J: Wcześniej zdarzało się, że traktowaliśmy pisanie tekstów jako "zło konieczne". Wiecie – chcieliśmy po prostu grać heavy metal – zresztą wciąż chcemy to robić! Fajnie było wymyślać nowe riffy, ale kiedy przychodziło do układania słów – bywało ciężko... Ale kiedy pisaliśmy tekst utworu "Primo Victoria" – okazało się, że i to może nam sprawiać przyjemność. Zapytaliśmy więc samych siebie – czemu by nie nagrać całego albumu o historii wojskowości? Wierzcie mi, że nigdy nie było żadnego wielkiego planu, że będziemy tworzyć takie piosenki - po prostu zauważyliśmy, że dobrze nam idzie, i kiedy przyszedł czas na tworzenie drugiego albumu, postanowiliśmy ponownie pójść tą drogą...

Dane o elementach i położeniu tekstu:
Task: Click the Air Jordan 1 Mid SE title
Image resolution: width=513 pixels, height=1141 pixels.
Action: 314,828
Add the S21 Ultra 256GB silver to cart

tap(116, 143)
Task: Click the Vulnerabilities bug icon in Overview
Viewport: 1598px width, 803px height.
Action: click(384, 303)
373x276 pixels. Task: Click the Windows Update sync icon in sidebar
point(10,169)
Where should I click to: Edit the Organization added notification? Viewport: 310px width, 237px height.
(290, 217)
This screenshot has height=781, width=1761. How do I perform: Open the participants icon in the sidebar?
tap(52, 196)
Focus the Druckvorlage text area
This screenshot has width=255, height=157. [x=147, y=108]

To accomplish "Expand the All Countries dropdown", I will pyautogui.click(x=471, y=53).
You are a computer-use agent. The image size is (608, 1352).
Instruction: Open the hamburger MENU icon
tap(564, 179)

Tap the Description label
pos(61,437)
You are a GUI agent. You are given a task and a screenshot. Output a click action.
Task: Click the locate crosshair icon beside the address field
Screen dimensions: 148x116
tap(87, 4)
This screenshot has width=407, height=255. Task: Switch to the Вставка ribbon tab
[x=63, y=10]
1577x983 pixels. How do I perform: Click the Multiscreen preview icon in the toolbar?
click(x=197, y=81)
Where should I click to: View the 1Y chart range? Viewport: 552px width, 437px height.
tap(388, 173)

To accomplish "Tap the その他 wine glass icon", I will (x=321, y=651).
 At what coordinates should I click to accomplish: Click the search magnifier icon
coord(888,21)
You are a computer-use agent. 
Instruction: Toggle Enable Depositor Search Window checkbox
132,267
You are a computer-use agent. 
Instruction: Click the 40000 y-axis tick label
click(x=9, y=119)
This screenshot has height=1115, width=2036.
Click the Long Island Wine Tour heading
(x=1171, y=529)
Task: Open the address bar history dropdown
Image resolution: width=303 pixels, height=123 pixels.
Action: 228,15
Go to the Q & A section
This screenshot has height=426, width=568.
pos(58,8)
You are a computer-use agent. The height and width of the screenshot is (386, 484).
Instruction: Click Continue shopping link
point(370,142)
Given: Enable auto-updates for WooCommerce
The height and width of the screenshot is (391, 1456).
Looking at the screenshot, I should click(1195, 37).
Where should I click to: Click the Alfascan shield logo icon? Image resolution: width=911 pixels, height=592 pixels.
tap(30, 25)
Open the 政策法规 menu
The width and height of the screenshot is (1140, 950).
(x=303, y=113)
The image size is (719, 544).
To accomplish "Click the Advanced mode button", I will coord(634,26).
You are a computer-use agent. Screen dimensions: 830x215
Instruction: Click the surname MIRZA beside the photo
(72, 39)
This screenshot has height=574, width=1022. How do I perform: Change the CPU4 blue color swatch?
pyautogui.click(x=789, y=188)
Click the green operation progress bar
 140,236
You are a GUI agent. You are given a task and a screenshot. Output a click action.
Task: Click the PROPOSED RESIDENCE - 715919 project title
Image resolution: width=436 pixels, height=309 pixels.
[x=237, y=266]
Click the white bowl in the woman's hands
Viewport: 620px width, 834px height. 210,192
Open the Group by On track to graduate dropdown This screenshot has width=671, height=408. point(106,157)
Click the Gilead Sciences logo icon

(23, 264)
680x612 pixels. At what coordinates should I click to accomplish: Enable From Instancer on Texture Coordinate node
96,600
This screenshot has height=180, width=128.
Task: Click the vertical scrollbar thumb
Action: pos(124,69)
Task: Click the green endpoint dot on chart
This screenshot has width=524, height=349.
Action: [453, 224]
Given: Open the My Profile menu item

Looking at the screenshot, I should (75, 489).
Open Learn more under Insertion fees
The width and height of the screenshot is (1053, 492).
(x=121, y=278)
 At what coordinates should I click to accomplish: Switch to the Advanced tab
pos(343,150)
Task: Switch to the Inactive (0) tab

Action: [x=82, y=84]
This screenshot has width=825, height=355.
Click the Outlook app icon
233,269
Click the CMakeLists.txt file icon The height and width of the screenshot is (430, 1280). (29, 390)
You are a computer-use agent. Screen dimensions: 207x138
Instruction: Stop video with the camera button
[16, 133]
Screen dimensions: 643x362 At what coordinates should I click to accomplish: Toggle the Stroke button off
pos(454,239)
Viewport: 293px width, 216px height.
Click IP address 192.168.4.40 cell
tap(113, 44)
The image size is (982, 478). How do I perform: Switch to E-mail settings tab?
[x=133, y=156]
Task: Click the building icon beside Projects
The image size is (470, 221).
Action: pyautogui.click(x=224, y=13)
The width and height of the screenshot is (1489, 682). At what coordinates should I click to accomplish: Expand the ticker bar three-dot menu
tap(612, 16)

» **Lista zadań**:
1. Podczas pracy nad którym utworem, według wypowiedzi o pisaniu tekstów piosenek, okazało się, że układanie słów może sprawiać przyjemność?
2. Przełóż na angielski zdanie z wypowiedzi o pisaniu tekstów piosenek: "Fajnie było wymyślać nowe riffy, ale kiedy przychodziło do układania słów – bywało ciężko..."
3. Kontynuuj wypowiedź o pisaniu tekstów piosenek, zaczynając zaraz po jej ostatnim zdaniu.
Wiersze z danymi stanowią osobny materiał, niezależny od wypowiedzi o pisaniu tekstów piosenek.

» **Rozwiązane zadania**:
1. Podczas pisania tekstu utworu "Primo Victoria".

2. It was fun to come up with new riffs, but when it came to putting the words together, it could be tough...

3.
P: I tak utknęliśmy w tym na dobre! (śmiech). Oczywiście, ma to swoje dobre i złe strony. Dobra jest taka, że zawsze będzie o czym opowiadać – można spokojnie założyć, że tematów na piosenki starczy nam do końca kariery. Z drugiej jednak strony, to smutne, że historia ludzkości jest tak bardzo wypełniona śmiercionośnymi bitwami – ale dzięki temu mamy mnóstwo materiału na nowe utwory.
M: A jak czujecie się z myślą, że wielu ludzi zainteresowało się historią właśnie dzięki waszej muzyce?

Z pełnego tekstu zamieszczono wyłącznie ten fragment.